Tom Amandes, vocals, penny whistle
Jamie O’Reilly, vocals
Paul Amandesm guitar, harmony vocals
Peter Swenson, classical guitar
Stuart Rosenberg, fiddle
John Floeter, double bass

Doon the Moor was a find in the Colm O Lochlainn More Irish Street Ballads book. We loved its modal sound, and the old-world charm of the story of the lass on the moor discovered by a traveler.

The Banks of the Roses LP was recorded at WFMT studio. The LP has photography by Miki Greenberg. His shot from his travels in Scotland
on the back cover seemed just right.

DOON THE MOOR
(traditional)

As I rode out one morn in May
It being fine and sunny weather,
Some miles frae home I chanced to roam
Among the bonny, blooming heather
Doon the moor.
Doon the moor and ‘mang the heather
Doon the moor and ‘mang the heather
Some miles frae home I chanced to roam
Among the bonny, blooming heather
Doon the moor.

I rode along to the huntsman’s song
My heart bein’ light as any feather,
Until I met with tha wee lass
A-brushin’ the dew from off the heather
Doon the moor etc.

She barefoot was and homely clad
And she wore neither hat nor feather
But her plaid hung neatly ’round her waist
As she tripped o’er the blooming heather.

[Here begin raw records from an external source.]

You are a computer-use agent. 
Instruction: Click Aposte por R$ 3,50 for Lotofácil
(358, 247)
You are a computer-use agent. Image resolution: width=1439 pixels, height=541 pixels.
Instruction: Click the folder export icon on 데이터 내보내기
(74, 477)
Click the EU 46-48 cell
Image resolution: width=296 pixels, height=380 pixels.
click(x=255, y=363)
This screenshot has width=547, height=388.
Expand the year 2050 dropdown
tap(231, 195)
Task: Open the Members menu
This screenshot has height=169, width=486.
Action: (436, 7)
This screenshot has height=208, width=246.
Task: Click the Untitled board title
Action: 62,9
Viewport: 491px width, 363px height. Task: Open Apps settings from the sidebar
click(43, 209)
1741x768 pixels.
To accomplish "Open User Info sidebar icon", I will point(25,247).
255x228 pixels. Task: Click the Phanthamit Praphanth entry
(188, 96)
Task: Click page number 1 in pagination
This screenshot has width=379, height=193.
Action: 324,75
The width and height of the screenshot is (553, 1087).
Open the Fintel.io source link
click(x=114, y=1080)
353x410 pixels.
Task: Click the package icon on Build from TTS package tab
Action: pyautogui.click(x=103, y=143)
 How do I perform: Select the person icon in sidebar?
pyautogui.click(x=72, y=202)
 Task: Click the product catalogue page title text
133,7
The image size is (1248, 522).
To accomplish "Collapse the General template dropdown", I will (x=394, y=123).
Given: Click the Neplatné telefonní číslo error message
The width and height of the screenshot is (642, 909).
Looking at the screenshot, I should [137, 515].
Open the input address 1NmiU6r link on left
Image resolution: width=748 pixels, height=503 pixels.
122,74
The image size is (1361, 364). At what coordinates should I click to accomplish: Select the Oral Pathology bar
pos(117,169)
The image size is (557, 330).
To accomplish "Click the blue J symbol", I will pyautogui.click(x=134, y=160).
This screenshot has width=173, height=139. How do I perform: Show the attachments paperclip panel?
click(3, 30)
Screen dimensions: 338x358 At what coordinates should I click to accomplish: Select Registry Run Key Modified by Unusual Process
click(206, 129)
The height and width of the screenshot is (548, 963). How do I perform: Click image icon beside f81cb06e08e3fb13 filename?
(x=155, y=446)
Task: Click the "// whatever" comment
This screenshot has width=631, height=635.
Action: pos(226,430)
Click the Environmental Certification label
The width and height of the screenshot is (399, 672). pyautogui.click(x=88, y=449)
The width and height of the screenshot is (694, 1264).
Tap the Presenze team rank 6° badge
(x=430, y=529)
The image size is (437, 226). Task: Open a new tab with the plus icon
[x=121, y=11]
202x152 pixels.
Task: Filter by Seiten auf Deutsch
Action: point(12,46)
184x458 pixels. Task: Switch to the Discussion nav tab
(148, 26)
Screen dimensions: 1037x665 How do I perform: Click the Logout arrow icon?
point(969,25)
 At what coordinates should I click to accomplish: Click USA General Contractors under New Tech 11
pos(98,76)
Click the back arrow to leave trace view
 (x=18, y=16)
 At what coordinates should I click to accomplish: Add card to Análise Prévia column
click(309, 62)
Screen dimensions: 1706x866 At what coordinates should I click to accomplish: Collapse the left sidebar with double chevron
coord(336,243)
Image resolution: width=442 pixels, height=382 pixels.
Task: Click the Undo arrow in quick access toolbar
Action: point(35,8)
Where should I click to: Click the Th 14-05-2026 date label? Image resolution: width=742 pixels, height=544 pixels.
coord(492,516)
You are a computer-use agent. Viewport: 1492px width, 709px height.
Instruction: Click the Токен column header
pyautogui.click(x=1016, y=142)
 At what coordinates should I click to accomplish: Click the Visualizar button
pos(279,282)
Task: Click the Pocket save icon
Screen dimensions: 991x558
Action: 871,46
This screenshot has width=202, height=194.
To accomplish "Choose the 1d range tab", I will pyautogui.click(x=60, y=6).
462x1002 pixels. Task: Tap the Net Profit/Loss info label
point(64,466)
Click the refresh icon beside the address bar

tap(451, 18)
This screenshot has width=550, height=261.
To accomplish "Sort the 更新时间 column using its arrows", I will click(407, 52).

We tigged and toyed frae morn to night
It bein’ the langest day in summer
Until the beams o’ the red, settin’ sun
Came sparklin’ doon along the heather.

Says she, “My laddie, I maun gang
My ewes are strayin’ frae each ither
And I’m as loth to part wi’ you
As the wee lambs to part their mither.”

Then up she got and off she went
Her name nor place I ne’er could gather
But if I were king, I’d make her queen
The lass I met amang the heather.

(background from mucat.org)
https://mudcat.org/@displaysong.cfm?SongID=1667,1667,1667,1667,1667,1667,1667,1667&SongID=1667,1667,1667,1667,1667,1667,1667,1667


Colm Ó Lochlainn (1892 – 26 June 1972) was a printer, typographer, collector of Irish ballads and traditional Irish Uilleann piper. He was notably the author of Irish Street Ballads published in 1939 and More Irish Street Ballads in 1965.

Ó Lochlainn established the Candle Press in 1916. It was the winner of a bronze medal for bookbinding in 1924.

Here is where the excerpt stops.